Plotting

It's always a good idea to plot and re-arrange the data in various ways before jumping into any computation. A clever plot can reveal much about the data.

In [1]:
%reload_ext rpy2.ipython
In [4]:
%%R
pay <- c(2050, 2210, 1850, 2330, 1970, 2240, 2360, 2190, 1500, 1500)
sales <- c(20, 17, 24, 19, 24, 24, 21, 29, 13,  9)

barplot(sales, main="# Sales", names.arg=round(pay/100), xlab="Pay")

The plot shows some interesting facts about our sales force:

  • The top performing employee (number 8) does not get the highest pay

  • Number 7 gets the highest pay, although there are 4 people who sold more

  • The sales figure of number 9 is rather low but not much less than number 2 who gets paid a lot more

Instead of a bar plot we can plot the sales by pay i.e. using pay as x data and sales as the corresponding y data.

In [6]:
%%R
plot(x=pay, y=sales, ylim=c(0, max(sales)))

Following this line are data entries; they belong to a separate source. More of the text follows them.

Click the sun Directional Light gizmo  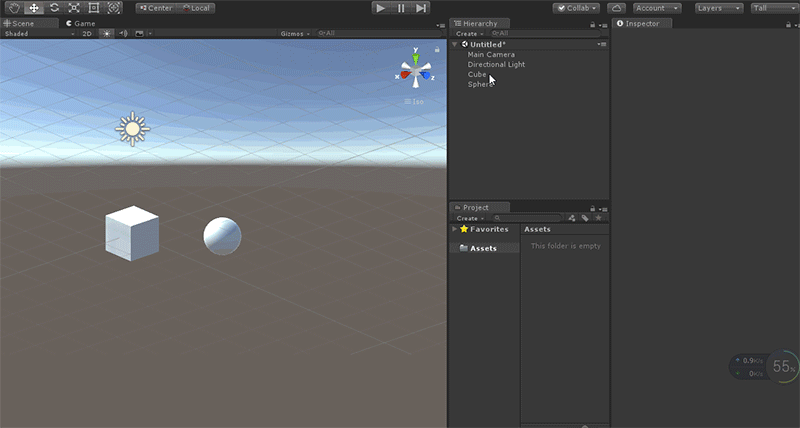tap(132, 128)
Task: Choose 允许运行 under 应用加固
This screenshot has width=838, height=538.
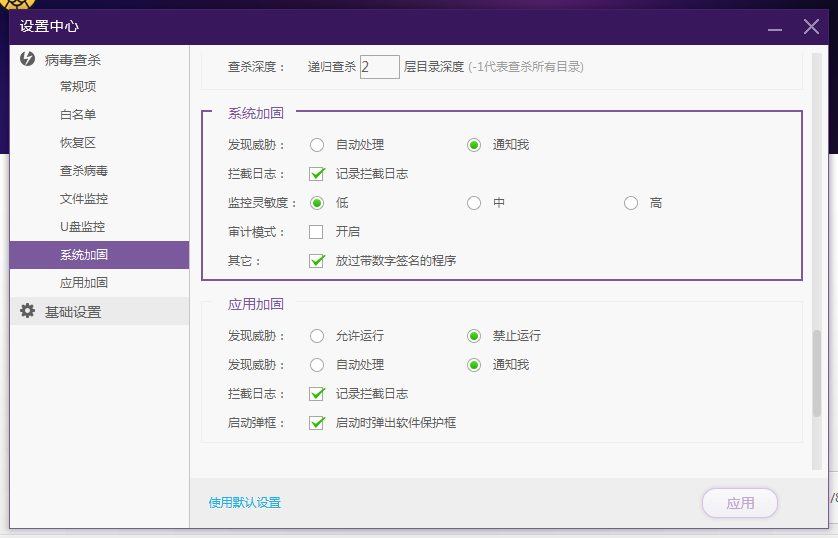Action: coord(316,336)
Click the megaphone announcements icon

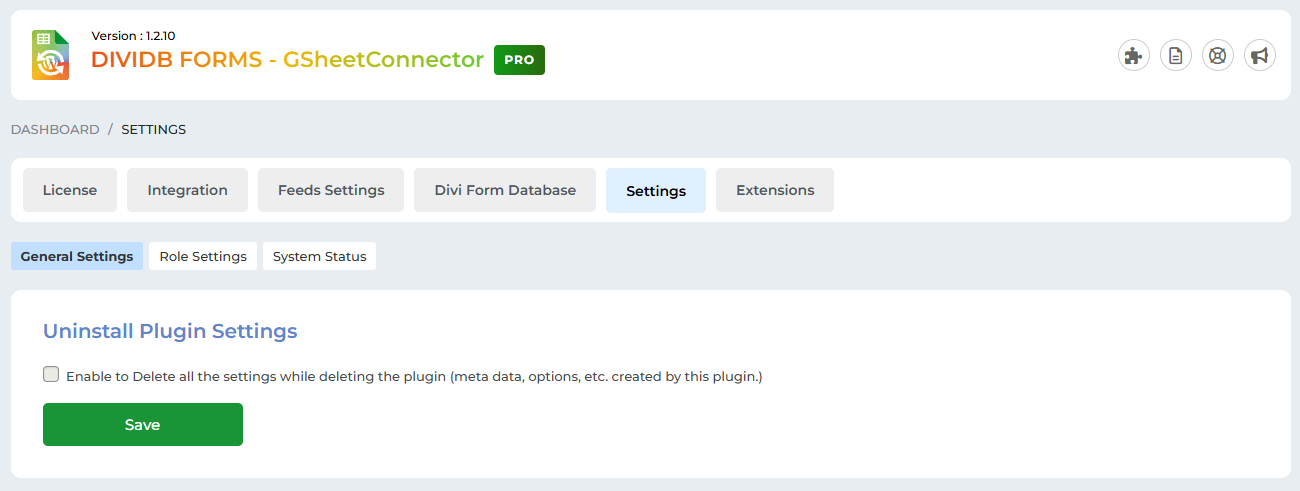click(1259, 56)
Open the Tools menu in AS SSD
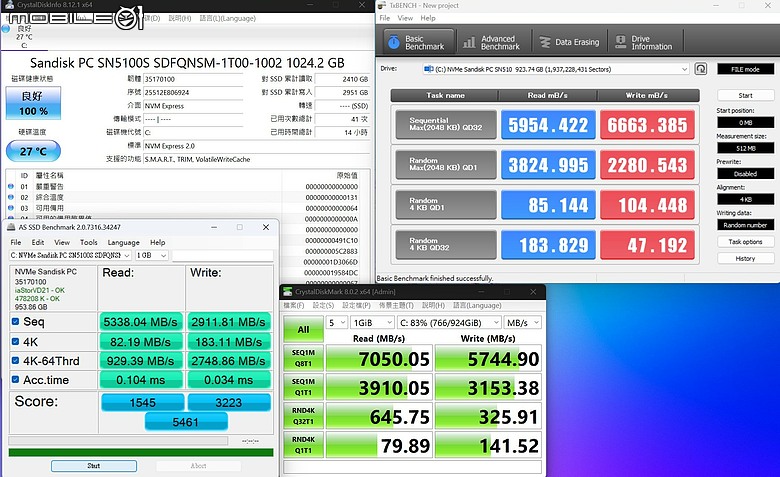The height and width of the screenshot is (477, 780). (89, 242)
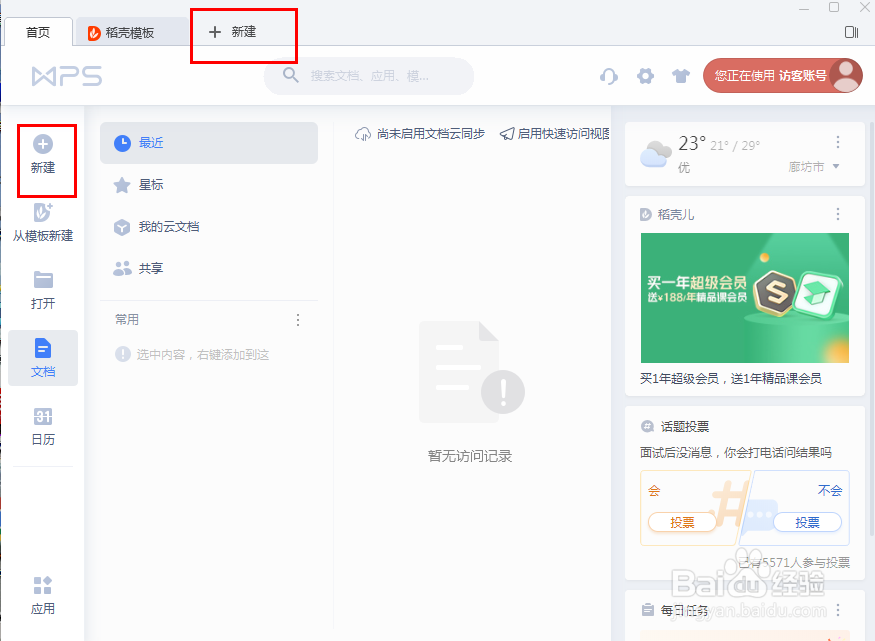Open 我的云文档 cloud documents

[x=166, y=226]
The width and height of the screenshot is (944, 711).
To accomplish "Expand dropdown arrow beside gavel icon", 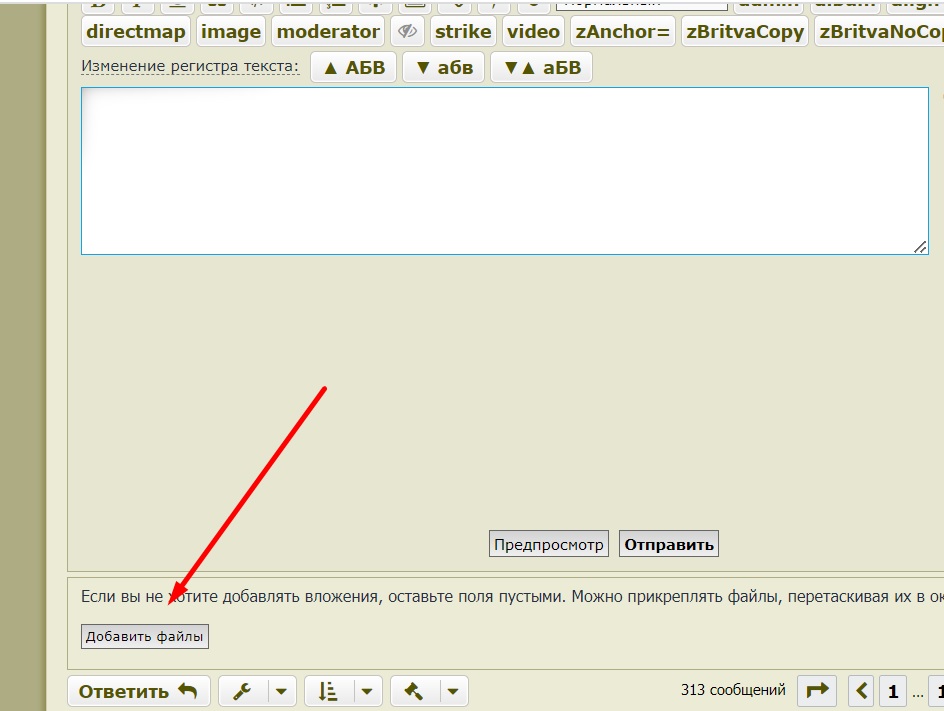I will [454, 691].
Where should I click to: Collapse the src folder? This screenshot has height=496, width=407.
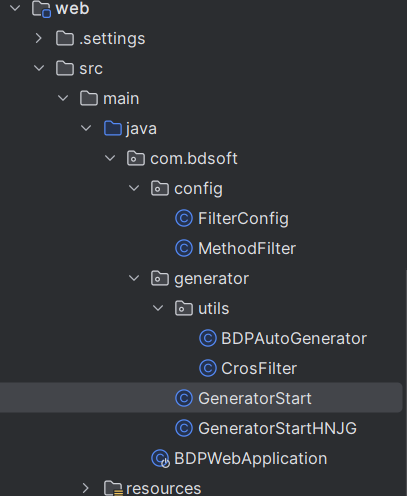point(39,68)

The limits for the y-axis are explicitely specified here, to start at zero. One would expect that higher pay is associated with higher sales; however, this plot shows that

  • There is not much structure in the data

  • The only indication of a trend are the two areas in the lower left and upper right

  • The upper right area shows practically no trend by itself

Plotting to an Image File

The plots above are shown interactively; for plotting to an image file add the statement

png('img.png')

before the plotting commands and the statement

dev.off()

afterwards. This results in an image file img.png being produced in your working directory. The available image formats depend on your installation; PNG should work everywhere.

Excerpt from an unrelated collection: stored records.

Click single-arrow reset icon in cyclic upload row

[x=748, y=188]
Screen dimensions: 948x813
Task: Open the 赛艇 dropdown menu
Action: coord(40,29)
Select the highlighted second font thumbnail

Plotting to a file rather than interactively to the screen allows us to include the file in other documents, e.g. in this web page.

An option to view a plot even if you work remotely (i.e. the computer running R is not your workstation) is to put everything into the www/ directory, so you can view files with your web browser, including images; assuming of course that there is a web server running on the remote host. Enter the URL to your home page into the location bar, and add the filename.